In fact, it was an entire evening of music. While The Assassination of the Duke of Guise and its score was the centerpiece, Société Film d’Art presented two other films with original music: Le secret de Myrto with music by Gaston Bérardi and L’Empreinte with music by Fernand Le Borne. While they lacked the name recognition of Saint-Saëns, all three scores were released to the public as piano reductions.
Original scores for every single cinematic release did not become standard for decades—cue sheets and stock music still had a major place in the accompaniment of the silent era— but the Saint-Saëns score had an impact. Russian producer Alexander Drankov immediately commissioned Mikhail Ippolitov-Ivanov (whose own Caucasian Sketches are something of a silent film scoring staple) to write music for the epic Stenka Razin (1908), which apparently inspired lusty audience signalongs. The parsimonious Edison film company started releasing cue sheets for its films soon after, though we cannot be certain if they were directly influenced by this foreign rival. (Edison was actively working on synchronized sound technology at the time.) Saint-Saëns’ Danse Macabre would inspire a vibrant, experimental musical fantasy from the innovative Dudley Murphy.
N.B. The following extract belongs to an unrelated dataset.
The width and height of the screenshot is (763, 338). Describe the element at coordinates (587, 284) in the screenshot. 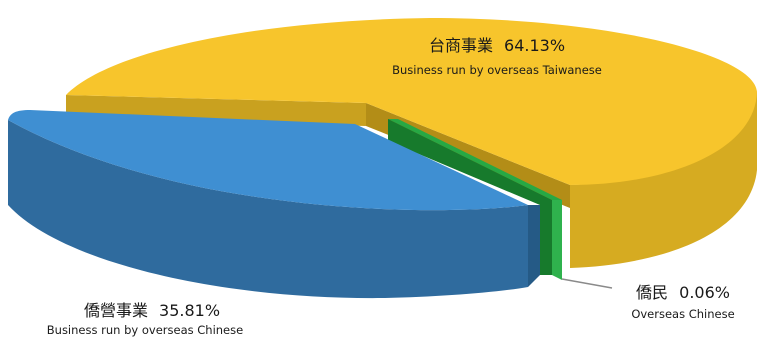

I see `leader-line-overseas-chinese` at that location.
Ultimately, the question of absolute firsties is moot. Securing the artistic services of such a notable name in classical music as Saint-Saëns enhanced the prestige of motion pictures at a time when they needed it most. Further, both film and score exist, which is significant as Baum’s estate purged the film footage for The Fairylogue and Radio-Plays in the 1960s and, to my knowledge, only the score for Soldiers of the Cross survives.
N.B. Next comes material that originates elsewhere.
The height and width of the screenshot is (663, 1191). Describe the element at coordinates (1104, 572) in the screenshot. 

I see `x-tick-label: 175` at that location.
While The Assassination of the Duke of Guise is a somewhat stagey view of history, the performances are most effective and the sets and costumes, while undeniably revealing their stage roots, set the mood very well. Saint-Saëns’ score supports the picture brilliantly, synchronizing without mickey mousing.
All in all, this is a picture that has earned its place in the canon, especially since it is likely the earliest silent film available to the public with its score intact.
Where can I see it?
Other than a famous clip in Cinema Europe, official releases have been thin on the ground. The only one I have seen on the English-speaking web has been a bonus DVD included with the album Saint Saens: Transcriptions by pianist Cyprien Katsaris. I will not be linking to any of the numerous videos available due to the instability of unofficial online releases but search engines are your friend here.